Add a service version number to the database¶
We have previously identified online data migrations as critical for supporting live upgrades. We do well with that today, as long as control services are upgraded together (conductor, api, etc). In order to extend this further, we need a way to determine that some of the control services have been upgraded, but not all. This information will allow us to avoid upgrading data online until all of the services are upgraded to the point at which they can handle the new schema.
Partially upgrading control services will result in newer conductors beginning to convert data to expand into new schema before older conductors and other control services are ready. If you upgrade all your control services together, this works well, but if you don’t (as would be more realistic) you have the potential to break some of the older control services.
For example, in Kilo we can apply the database schema before starting to upgrade any of the code. However, once we upgrade any one component that talks to the database directly, online migrations will begin to happen, and any other nodes that read from the database directly will be confused as things are starting to move. Since services like nova-api, nova-scheduler, nova-conductor, etc all talk directly to the database, we’re currently unable to upgrade these services independently. If we had this service version number available, we could avoid doing any online migrations until all the affected services are upgraded to a new-enough point.

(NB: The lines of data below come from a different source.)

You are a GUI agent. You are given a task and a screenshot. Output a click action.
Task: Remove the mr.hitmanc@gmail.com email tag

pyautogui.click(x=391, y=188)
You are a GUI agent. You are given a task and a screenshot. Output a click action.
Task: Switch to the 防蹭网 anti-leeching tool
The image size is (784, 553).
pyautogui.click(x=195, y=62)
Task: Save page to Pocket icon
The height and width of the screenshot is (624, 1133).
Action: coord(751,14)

As a deployer, I want to be able to stage my upgrades of control services, without having to take down all of my conductor, api, scheduler, etc nodes and restart them together spanning a live data migration.
This is an upgrades enhancement.
The proposed change is adding a version number column to the services table. Each service will report its version number when it updates its service record. We will be able to determine if all services are on the same level of code by checking to see if there is more than one version in the table (optionally grouped by service). We can use this information to conditionally enable online data migrations. For example, we can check to see if all the conductors are upgraded to the same level by doing something like this:
SELECT DISTINCT version FROM services WHERE binary=’conductor’;
If we do that at conductor startup, we can set a flag to not enable migrations that require conductor services to be newer than a specific version. We could also refresh this on SIGHUP like we currently do for config reload.
Initially, the column will be created with a default of NULL, and the Service object will treat NULL as “version 1”. Subsequent changes will set versions to 2. Any time we do an online data migration, we will need to bump the service version number.
Longer-term we could try to tie RPC versions to this information to make pinning easier. Because that has potentially hard-to-quantify implications on backports (which occasionally do need to modify RPC interfaces), I propose we leave that out of the scope of this work for now. Even still, tying RPC versions to this service version would be work for the next cycle once this is in place and we can depend on it.
The other thing that this enables is the ability to have a service start up and know that it is massively out of date. Presumably we should be able to have a conductor start up and say “wow, I’m much older than the other conductors, I should log an error and exit.” Determining what the minimum version is and should be is something we would do in M when we have this for the N and N-1 releases such that we can depend on it.
We need to do this in L so that we can leverage it in M. If we delay this until M, we won’t be able to rely on it until N.
Why not use semver?¶
In things like our RPC API versions, we use semver-like version numbers. This allows us to make decisions about incoming calls and whether they’re compatible with a newer node, and generally define rules for what is a breaking (i.e. major bump) change.
This service version number doesn’t imply any semantics itself, but rather just provides a vector with which we can orient ourselves in time to make other decisions. As described elsewhere in this spec, that may mean that we can decide what RPC version to use, or whether it is safe to start doing online data migrations. Those decisions extract semantic meaning out of the service version vector, and they may have significantly different rules (as would certainly be the case with the aforementioned RPC and DB decisions).
We can continue to do what we do today, which is start converting data from one schema to the other as soon as we roll new code. We keep the restriction of all control services being required to update together.
We could also codify this in config somehow, but that will require much more operator intervention, and increases the likelihood of error.
Data model impact¶
A schema migration will be written to add a version column to the table. The version will be an integer, nullable, default to NULL.
The Service object will be extended to support this version, and will treat a NULL version as version “1”, which will avoid us having to do any data migrations on existing service records. New saves will initially write version “2” for all services.
REST API impact¶
Other end user impact¶
Other deployer impact¶
This will make upgrading nova services easier and more flexible/forgiving for deployers.
Developers (and reviewers) will need to ensure that the service version number is bumped across any online data migration that we do (like the recent flavor restructuring).
- Primary assignee:
- Other contributors:
Write the schema migration
Update the sqlalchemy models and service object
Write some object methods to help with querying service version numbers in ways that will be friendly for determining upgrade feasibility.
Extend the service startup code to check version spread and persist so that we can use that as a static flag for enabling migrations.
None. This is mostly early setup for being able to do more interesting upgrade things in M.
This should be fully testable with unit tests.
Ideally, this should make upgrades require less documentation.